I'm moving along in this medium-length book by the evolutionary biologist Jonathan Losos. Losos surveys current research trends in the field and highlights the change in emphasis that has occurred over the last few years. In 1989, Stephen Jay Gould, the evolutionary biologist, published Wonderful Life, perhaps his best-known book, which describes the research of Simon Conway Morris, the British evolutionary biologist, on the fossils in the Burgess Shale of Canada, dating from the Cambrian period, about 500 million years ago. Gould thought that the creatures found in the Burgess Shale were bizarre one-offs that had no current descendants and provided an example of the boundless variety of life forms created by evolutionary processes. Since then, it has been determined that some of those fossils do have living descendants, and Conway Morris has shifted his focus to convergence, in which evolutionary processes create similar organisms that each adapt to specific environments and come to resemble each other in multiple ways. A general example of convergence is the similarity in appearance of three completely different large ocean predators, the shark, the ichthyosaur and the dolphin. A specific example of convergence is the beaked sea snake, which earlier was thought to be a single species; recent analysis has shown that it is two separate species, one of which evolved in the seas of Australia and the other in the seas of Asia. The two species are almost identical in appearance and behavior, but are genetically unrelated.

Convergence is not a new idea and can be traced to Charles Darwin. However, until recently it was difficult to study, and the prevailing view on evolution was that its process was governed by randomness, with no such thing as an optimal organism, and each species haphazardly evolving toward survival in some niche within an ever-changing environment. Convergence can now be better understood by observing the real-time evolution of a species on different islands with similar ecosystems, and this is what Losos has been researching with lizards in the Caribbean. Additionally, DNA analysis now makes it easier to determine relatedness and keep track of speciation.
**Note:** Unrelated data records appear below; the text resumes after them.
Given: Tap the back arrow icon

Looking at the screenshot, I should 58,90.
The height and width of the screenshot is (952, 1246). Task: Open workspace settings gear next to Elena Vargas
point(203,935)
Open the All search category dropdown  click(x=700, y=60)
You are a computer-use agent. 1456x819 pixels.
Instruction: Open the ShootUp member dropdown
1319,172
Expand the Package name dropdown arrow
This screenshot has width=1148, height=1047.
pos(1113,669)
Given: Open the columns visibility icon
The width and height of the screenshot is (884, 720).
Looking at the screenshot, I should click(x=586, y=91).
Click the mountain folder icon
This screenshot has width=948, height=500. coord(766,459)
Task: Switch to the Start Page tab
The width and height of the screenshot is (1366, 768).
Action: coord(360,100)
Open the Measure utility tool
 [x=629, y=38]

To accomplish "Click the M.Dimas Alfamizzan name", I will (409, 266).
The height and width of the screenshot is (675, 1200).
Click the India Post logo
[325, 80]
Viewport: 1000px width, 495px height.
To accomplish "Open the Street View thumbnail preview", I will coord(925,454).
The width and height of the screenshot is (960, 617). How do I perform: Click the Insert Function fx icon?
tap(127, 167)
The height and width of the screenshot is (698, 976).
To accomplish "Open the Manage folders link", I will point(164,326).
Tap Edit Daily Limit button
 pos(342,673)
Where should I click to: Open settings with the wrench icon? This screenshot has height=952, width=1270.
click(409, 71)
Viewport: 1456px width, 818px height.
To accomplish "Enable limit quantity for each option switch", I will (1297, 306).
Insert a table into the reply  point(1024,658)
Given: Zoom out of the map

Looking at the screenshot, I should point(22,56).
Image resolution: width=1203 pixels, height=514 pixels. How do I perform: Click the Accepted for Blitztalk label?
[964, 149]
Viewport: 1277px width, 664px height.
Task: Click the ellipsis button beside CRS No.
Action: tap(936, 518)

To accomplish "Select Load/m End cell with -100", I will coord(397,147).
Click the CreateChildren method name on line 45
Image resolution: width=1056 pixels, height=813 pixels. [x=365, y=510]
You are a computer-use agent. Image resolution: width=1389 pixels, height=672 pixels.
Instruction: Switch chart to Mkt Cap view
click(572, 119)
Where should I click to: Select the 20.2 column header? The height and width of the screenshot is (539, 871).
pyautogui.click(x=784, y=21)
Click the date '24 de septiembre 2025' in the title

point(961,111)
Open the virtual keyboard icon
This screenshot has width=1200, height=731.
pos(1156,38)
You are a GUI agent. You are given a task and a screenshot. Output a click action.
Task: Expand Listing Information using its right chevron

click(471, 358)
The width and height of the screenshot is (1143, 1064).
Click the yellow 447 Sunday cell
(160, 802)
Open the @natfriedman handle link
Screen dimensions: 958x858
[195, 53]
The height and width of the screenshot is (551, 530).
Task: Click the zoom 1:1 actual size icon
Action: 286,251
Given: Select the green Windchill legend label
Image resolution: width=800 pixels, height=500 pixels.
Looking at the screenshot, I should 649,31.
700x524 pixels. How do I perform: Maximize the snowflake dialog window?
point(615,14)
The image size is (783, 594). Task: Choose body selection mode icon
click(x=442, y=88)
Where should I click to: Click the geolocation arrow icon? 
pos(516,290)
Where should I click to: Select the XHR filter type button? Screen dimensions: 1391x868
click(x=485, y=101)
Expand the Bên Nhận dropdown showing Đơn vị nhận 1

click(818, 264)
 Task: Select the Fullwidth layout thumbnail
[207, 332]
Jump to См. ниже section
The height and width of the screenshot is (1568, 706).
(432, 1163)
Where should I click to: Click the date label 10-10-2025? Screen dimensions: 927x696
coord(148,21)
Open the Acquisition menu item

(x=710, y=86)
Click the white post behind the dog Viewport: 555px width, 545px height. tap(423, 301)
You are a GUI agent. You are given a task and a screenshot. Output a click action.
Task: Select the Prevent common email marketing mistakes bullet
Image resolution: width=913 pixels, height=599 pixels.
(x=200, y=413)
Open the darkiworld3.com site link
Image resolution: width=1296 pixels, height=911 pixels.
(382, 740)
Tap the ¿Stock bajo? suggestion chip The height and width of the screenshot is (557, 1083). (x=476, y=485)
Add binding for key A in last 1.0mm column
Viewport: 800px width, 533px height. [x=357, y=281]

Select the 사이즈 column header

Some of my views on evolution are probably a little dated, because until now I was unfamiliar with this research. However, I am a little leery of the direction in which Conway Morris is taking the field. As far as I've read, he seems to be pursuing something that resembles teleology, with the evolutionary production of optimal organisms that eventually display perfect adaptation to an environment, as if demonstrating the will of God. Losos discusses a hypothetical scenario in which, if the asteroid that struck the earth about 65 million years ago had missed, the dinosaurs may not have become extinct, mammals may never have become a dominant class, and the dinosaurs may have evolved into a human-like form. The reasoning is that evolution favors higher intelligence, which requires a large brain in relation to body size, and that standing upright with a large head balanced on top of the spine is the most efficient configuration for this to work. Most reptiles have long, horizontal bodies, with small heads on one end and tails on the other for balance; with a large head, this configuration would be physically untenable. Thus, if dinosaurs had remained dominant, we might still be small, furry mammals scurrying around in the woods, and the descendants of dinosaurs might look similar to us.

I don't think Losos is going to end up endorsing any extreme views, and I'll write about that when I finish the book. Losos is a clear writer, but he seems to be consciously writing for a young audience and goes out of his way to present himself as a grown-up high school science nerd: this deviates from my ideal nonfiction writing style, but his content is quite worthwhile nonetheless.